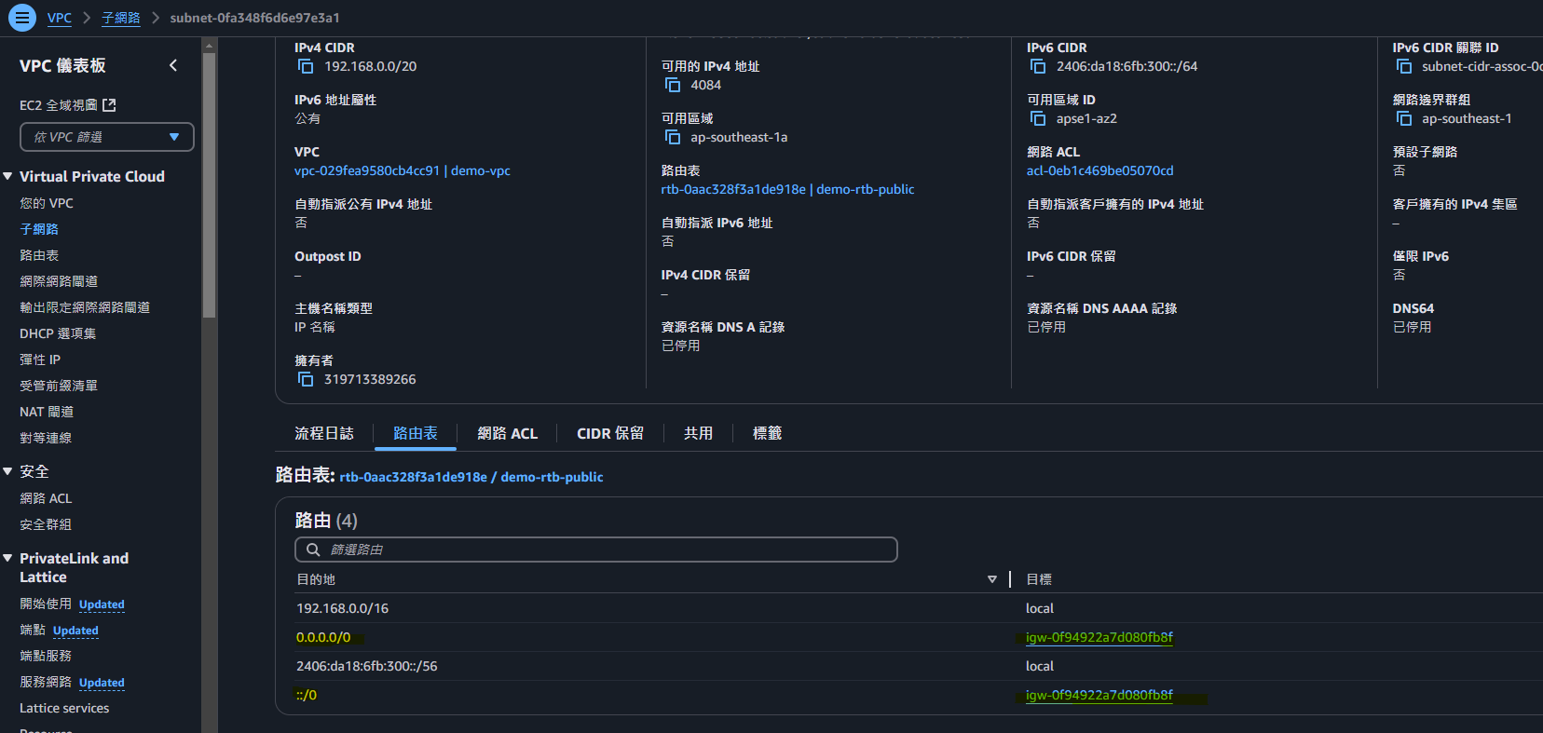Copy available IPv4 address count 4084
Screen dimensions: 1543x733
672,85
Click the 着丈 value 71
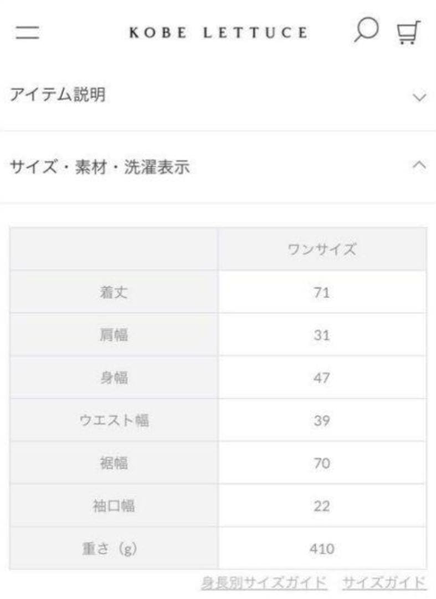436x599 pixels. click(322, 292)
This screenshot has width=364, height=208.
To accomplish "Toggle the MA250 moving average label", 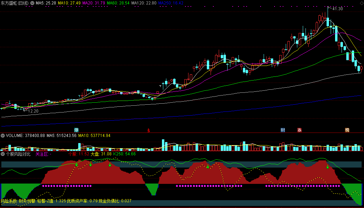I will [x=171, y=3].
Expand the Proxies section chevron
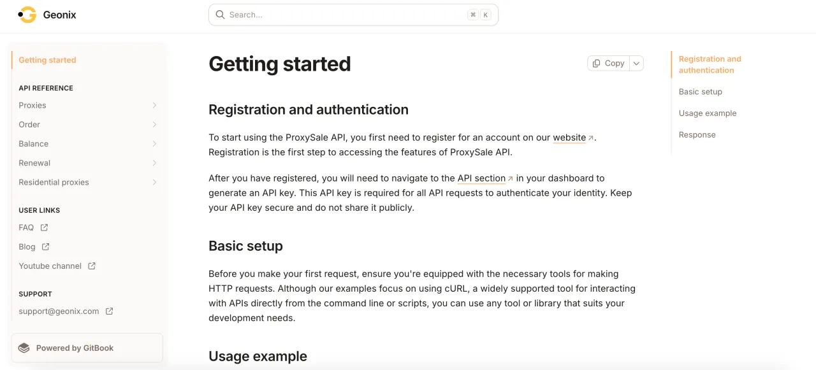816x370 pixels. click(154, 105)
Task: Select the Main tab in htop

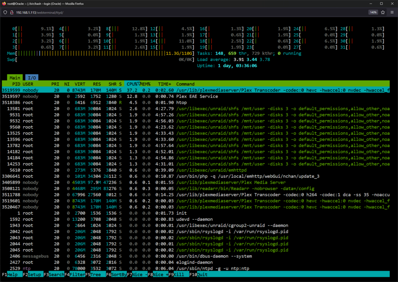Action: tap(15, 78)
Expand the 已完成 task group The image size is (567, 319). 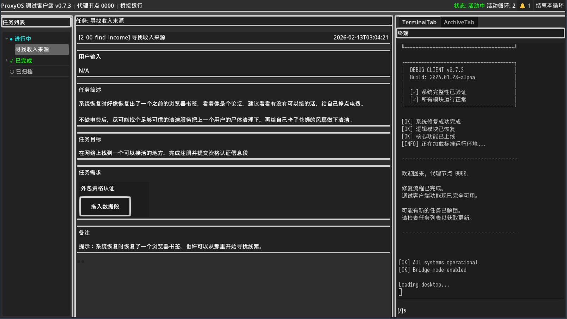[x=7, y=61]
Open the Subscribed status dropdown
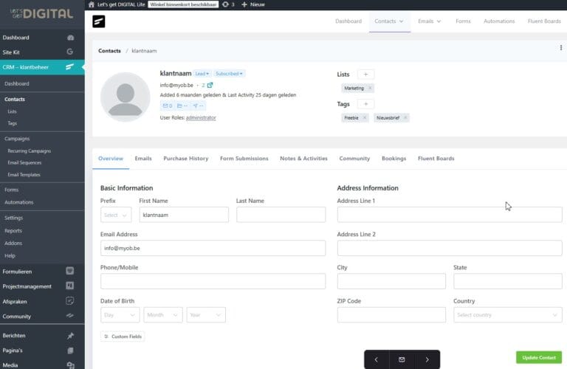Image resolution: width=567 pixels, height=369 pixels. point(230,74)
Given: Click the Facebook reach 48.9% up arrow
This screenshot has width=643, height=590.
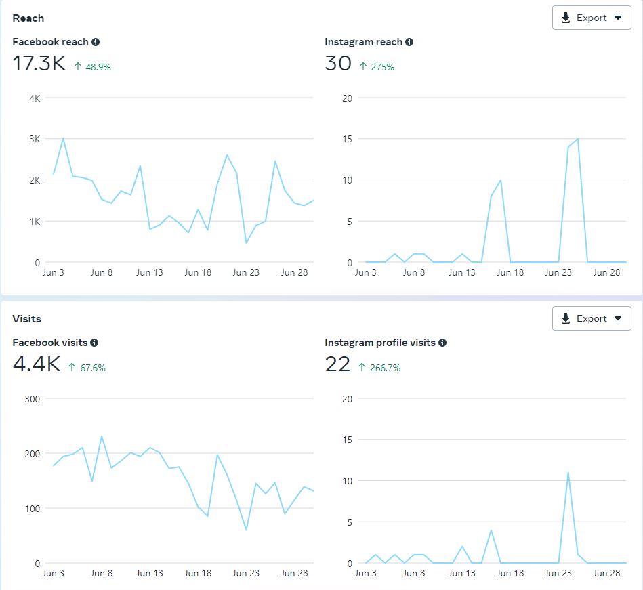Looking at the screenshot, I should point(78,67).
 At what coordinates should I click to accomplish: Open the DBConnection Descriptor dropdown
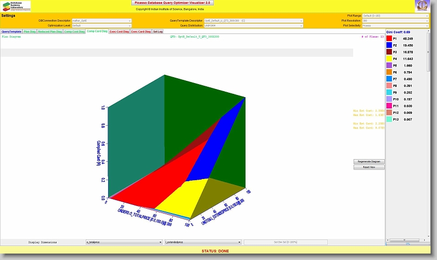(101, 20)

» **TASK OBJECTIVE**:
After locating the line with "This screenshot has width=643, height=590.", transcribe it and the rest of the data above exactly as written, without any picture.

» **OUTPUT**:
This screenshot has width=643, height=590.
Looking at the screenshot, I should point(78,67).
 At what coordinates should I click to accomplish: Open the DBConnection Descriptor dropdown
(101, 20)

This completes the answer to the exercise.